(Rows in a dataset)
○ ○ ○ ○ ○

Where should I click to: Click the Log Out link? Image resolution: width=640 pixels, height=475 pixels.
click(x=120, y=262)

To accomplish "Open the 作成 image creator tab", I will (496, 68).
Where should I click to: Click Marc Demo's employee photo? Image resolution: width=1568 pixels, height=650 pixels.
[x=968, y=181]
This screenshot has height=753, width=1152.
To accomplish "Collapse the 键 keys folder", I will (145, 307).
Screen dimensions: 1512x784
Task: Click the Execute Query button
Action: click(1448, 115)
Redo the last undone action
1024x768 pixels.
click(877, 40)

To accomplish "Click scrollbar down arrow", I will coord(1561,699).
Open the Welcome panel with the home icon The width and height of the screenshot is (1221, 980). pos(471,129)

○ ○ ○ ○ ○

### Challenge
Retype every row above without any changes.

### Expected output
Where should I click to: Click the Log Out link? Image resolution: width=640 pixels, height=475 pixels.
click(x=120, y=262)

To accomplish "Open the 作成 image creator tab", I will (496, 68).
Where should I click to: Click Marc Demo's employee photo? Image resolution: width=1568 pixels, height=650 pixels.
[x=968, y=181]
This screenshot has height=753, width=1152.
To accomplish "Collapse the 键 keys folder", I will (145, 307).
Screen dimensions: 1512x784
Task: Click the Execute Query button
Action: click(1448, 115)
Redo the last undone action
1024x768 pixels.
click(877, 40)

To accomplish "Click scrollbar down arrow", I will coord(1561,699).
Open the Welcome panel with the home icon The width and height of the screenshot is (1221, 980). pos(471,129)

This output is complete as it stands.